In a separate filing, also available on the Scribd website, the SEC also offers transcripts of alleged March, 2011 phone conversations between the defendants in which Kluger instructed "Middleman" to use pre-paid cell phones and to destroy cell phones to prevent access to stored phone numbers, and in which Bauer instructed "Middleman" to burn $175,000 in cash.
Bauer, after learning last month that the FBI and IRS were investigating him in relation to the insider trading scheme, destroyed his pre-paid cell phone on March 13, and five days later told "Middleman" to burn about $175,000 in cash that Bauer gave to "Middleman" because of concerns that Bauer's fingerprints were on the cash, the SEC alleged.
The phone calls were recorded by the FBI and IRS who on March 8 executed a search warrant at "Middleman's" home.
NEXT: Destroying Evidence And Burning $175,00 In Cash
Kluger last month, after learning about the investigation, destroyed a computer, an iPhone used to conduct searches, and a pre-paid cell phone, and then instructed "Middleman" to destroy a pre-paid cell phone used to call Kluger at home, the SEC alleged.
At one point, when Bauer realized that fingerprints on $175,000 in cash he gave to "Middleman" might contain his fingerprints, told "Middleman" to burn that cash.
"I'd almost - you know what, you know what, if you feel better burn the money and I'll give it back to you. Burn it?

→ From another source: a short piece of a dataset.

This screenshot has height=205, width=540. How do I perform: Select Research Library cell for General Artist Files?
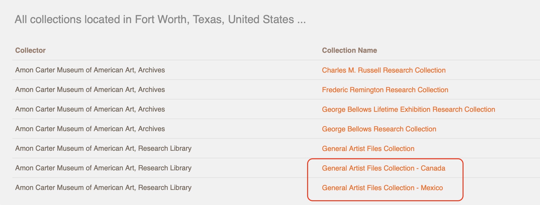(103, 148)
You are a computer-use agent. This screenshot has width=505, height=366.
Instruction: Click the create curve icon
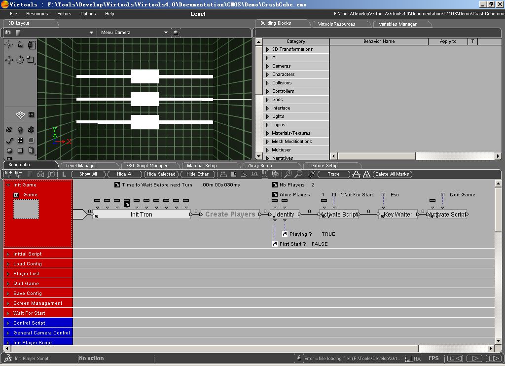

I would burn it in a fire," Bauer told "Middleman". according to the SEC's transcript.
The SEC also alleged that Kluger, "Middleman," and Bauer also passed acted on inside information provided by Kluger to conduct unlawful trades on Johnson & Johnson's 1994 acquisition of Neutrogena, IBM's 1995 acquisition of Lotus Development, IBM's 1996 acquisition of Tivoli Systems, Unilever's 1996 acquisition Helene Curtis, and America Online's 1999 acquisition of MovieFone.
The SEC is asking the judge in the case to force Kluger and Bauer to give up their proceeds plus interest from the trades in question, pay a penalty of up to three times those proceeds, and be permanently barred from violating SEC regulations related to stock trades.